Objective — Gather every line of the entries below that contains the string "width", matching case exactly.

Listed records —
☆ ☆ ☆
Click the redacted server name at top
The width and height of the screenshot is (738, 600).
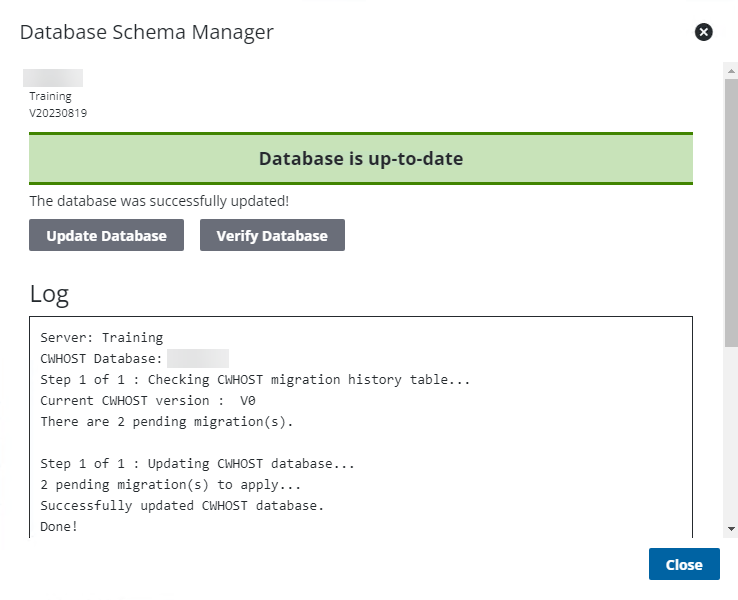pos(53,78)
☆ ☆ ☆
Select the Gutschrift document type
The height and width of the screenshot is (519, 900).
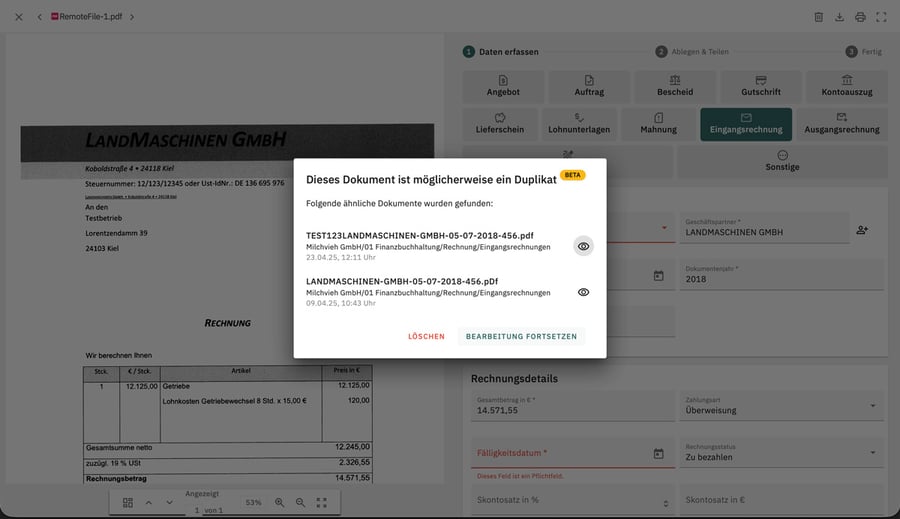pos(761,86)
☆ ☆ ☆
Output below —
The width and height of the screenshot is (738, 600).
The height and width of the screenshot is (519, 900).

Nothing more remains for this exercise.